Boccaccio ironically concluded his chapter on Proba. Men in the ancient Greco-Roman world competed vigorously for fame — sometimes, as was the case with Peregrinus Proteus, to their own great harm. Boccaccio in De claris mulieribus presented both famously good and famously bad women. Believing in Christ, rather than making one’s own name famous or infamous, is the way to immortality for a Christian. Proba seeking immortal fame, if she actually did, wouldn’t be to her Christian credit.
After Boccaccio’s witty work on Proba came less imaginative writing in support of women. Christine de Pizan, who might be regarded as an early female supremacist, praised Proba as a great writer. Christine in her Book of the City of Ladies {Le Livre de la Cité des Dames} declared of Proba:
now that woman ran through, which is to say, skimmed and read, the Eclogues, Georgics, and Aeneid, as are entitled the books Virgil composed, and now she would take from one part entire verses, now from another she would tap small pieces. With wondrous craftsmanship and subtlety she composed entire verses in good order. She put together small pieces and paired and joined them while respecting the rules, craft, and measures of feet and the joining together of verses. Without making a slip she organized them with such great mastery that no man could have done better.
{ maintenant par Bucoliques et puis par Georgiques ou par Eneydos, qui sont livres ainsi appellez qui fist Virgile, ycelle femme couroit, c’est a dire, visitoit et lisoit, et maintenant d’une partie les vers tout entiers prenoit et maintenant de l’autre aucunes petites parties touchoit. Par merveilleux artefice et soubtiveté a son propos ordeneement ver entiers faisoit et les petites parties ensemble mettoit et coupploit et lyoit en regardant la loy, l’art et les mesures des piez et conjunctions des vers. Sans y faillir ordenoit tant magistraument que nul homme ne peust mieulx. } [9]
Of course no man could do better than the great woman.
The Dominican friar Antoine Dufour explained in 1504 that Proba was a better poet than Homer and Virgil.
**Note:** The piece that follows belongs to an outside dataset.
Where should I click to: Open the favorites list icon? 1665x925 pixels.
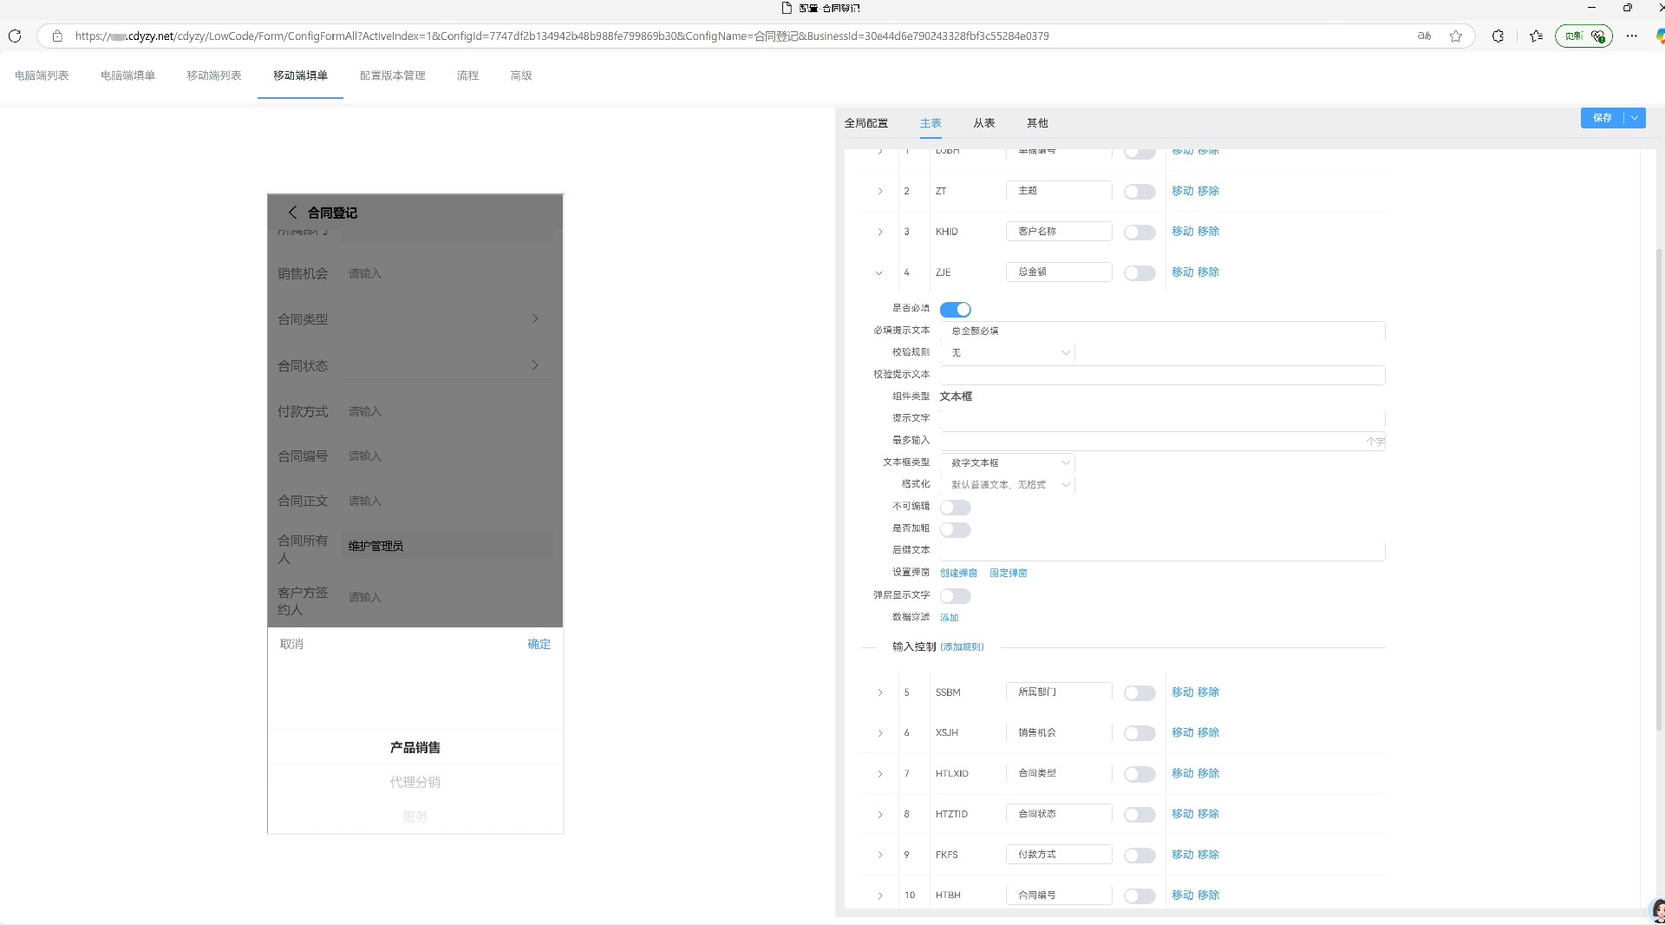(x=1537, y=36)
At the command of Anne of Brittany, Queen Consort of France, Dufour wrote The Lives of Famous Women {Les Vies des femmes célèbres}. Dufour knew well both the letters of Jerome and Boccaccio’s De claris mulieribus. Dufour apparently altered his sources to puff up Proba:
By that time {fourth century} reigned one of the greatest poets and orators in the world, by the name of Proba, wife of Adelphius, who created a work that I, had I not read it, would consider impossible. For she composed a book in which she joined the entire Old and New Testament in meter, taking nothing but the words of Virgil. She called it centones of Virgil. Saint Jerome in the prologue of his Bible, praises her saying: “We have seen the celebrated work of the Virgiliocentones.” Thereafter, wanting to prove herself in the Greek language, she wrote another book in Greek out of the sentences of Homer, which she also named Homerocentones, of which Jerome speaks in this same prologue. To conclude, this woman was so very clever that in reading these books, you would say that Homer, Virgil and other orators, her predecessors, are nothing but her disciples.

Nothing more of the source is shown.